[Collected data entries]
···

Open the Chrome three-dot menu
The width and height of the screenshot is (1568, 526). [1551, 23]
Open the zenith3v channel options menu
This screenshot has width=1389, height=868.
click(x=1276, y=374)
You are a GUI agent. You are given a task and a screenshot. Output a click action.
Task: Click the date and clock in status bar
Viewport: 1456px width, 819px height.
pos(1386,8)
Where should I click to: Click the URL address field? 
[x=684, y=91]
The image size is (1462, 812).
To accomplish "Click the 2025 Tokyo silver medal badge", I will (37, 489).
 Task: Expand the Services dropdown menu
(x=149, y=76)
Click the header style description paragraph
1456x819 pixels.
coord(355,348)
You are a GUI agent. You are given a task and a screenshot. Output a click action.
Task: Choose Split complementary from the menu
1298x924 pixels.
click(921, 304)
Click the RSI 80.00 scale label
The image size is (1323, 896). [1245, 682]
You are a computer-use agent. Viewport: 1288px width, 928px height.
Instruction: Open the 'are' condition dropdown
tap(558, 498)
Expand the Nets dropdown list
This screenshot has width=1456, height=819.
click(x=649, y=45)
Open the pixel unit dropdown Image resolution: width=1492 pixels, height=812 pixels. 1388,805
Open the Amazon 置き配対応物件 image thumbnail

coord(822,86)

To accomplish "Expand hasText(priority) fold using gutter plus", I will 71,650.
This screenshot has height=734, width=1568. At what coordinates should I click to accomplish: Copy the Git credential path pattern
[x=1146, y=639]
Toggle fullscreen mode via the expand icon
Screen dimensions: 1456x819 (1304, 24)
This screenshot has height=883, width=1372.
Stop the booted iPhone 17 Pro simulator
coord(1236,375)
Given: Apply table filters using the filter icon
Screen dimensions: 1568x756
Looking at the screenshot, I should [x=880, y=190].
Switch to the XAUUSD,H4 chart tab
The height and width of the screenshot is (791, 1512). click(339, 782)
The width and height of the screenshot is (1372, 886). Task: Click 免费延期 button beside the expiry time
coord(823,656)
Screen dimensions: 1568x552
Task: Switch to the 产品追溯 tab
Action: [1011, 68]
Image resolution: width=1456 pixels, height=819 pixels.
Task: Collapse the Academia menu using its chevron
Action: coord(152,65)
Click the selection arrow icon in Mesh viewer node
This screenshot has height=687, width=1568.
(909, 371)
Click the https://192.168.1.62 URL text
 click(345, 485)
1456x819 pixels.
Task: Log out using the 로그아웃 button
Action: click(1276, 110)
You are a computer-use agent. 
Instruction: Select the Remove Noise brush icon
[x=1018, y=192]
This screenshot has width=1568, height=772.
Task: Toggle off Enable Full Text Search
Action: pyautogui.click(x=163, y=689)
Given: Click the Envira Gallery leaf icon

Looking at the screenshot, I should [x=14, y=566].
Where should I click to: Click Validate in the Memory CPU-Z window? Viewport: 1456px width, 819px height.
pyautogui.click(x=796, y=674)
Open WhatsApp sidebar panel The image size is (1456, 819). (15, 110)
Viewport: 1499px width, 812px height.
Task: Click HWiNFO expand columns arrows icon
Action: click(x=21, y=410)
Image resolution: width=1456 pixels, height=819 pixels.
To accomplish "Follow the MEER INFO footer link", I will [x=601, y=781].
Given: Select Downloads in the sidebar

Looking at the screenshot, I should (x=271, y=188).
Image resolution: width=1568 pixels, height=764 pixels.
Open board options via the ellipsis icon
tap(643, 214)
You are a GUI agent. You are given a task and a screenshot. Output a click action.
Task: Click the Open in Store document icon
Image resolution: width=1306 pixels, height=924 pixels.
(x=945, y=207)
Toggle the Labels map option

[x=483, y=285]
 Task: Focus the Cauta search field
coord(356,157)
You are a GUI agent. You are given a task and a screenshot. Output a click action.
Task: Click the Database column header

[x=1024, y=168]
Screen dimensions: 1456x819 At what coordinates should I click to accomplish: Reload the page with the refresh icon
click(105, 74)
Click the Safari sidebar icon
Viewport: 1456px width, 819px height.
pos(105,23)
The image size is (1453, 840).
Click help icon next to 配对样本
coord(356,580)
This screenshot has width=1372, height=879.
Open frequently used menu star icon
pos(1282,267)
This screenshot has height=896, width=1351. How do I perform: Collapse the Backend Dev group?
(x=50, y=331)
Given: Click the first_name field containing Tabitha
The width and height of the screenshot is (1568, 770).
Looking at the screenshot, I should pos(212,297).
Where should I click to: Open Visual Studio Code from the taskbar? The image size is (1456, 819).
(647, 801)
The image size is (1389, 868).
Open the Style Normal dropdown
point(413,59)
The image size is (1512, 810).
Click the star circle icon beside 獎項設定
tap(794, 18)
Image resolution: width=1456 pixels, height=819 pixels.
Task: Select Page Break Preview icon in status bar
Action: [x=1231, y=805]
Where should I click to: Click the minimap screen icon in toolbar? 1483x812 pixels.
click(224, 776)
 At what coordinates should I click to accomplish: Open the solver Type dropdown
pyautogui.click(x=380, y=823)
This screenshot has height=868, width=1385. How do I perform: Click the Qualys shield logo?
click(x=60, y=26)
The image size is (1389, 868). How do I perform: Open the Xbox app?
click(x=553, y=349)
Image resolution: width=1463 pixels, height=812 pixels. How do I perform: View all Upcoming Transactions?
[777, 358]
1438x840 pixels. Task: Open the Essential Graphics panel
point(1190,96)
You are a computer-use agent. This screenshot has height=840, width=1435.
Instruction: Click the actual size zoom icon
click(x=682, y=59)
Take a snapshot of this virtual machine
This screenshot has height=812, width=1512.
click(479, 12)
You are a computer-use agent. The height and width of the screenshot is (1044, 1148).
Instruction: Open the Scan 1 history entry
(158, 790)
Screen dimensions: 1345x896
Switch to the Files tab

···

Task |
Each line of the data that includes "computer" should be copied.

Reply |
You are a computer-use agent. Viewport: 1288px width, 928px height.
You are a computer-use agent. 
You are a computer-use agent. This screenshot has height=840, width=1435.
You are a computer-use agent. The height and width of the screenshot is (1044, 1148).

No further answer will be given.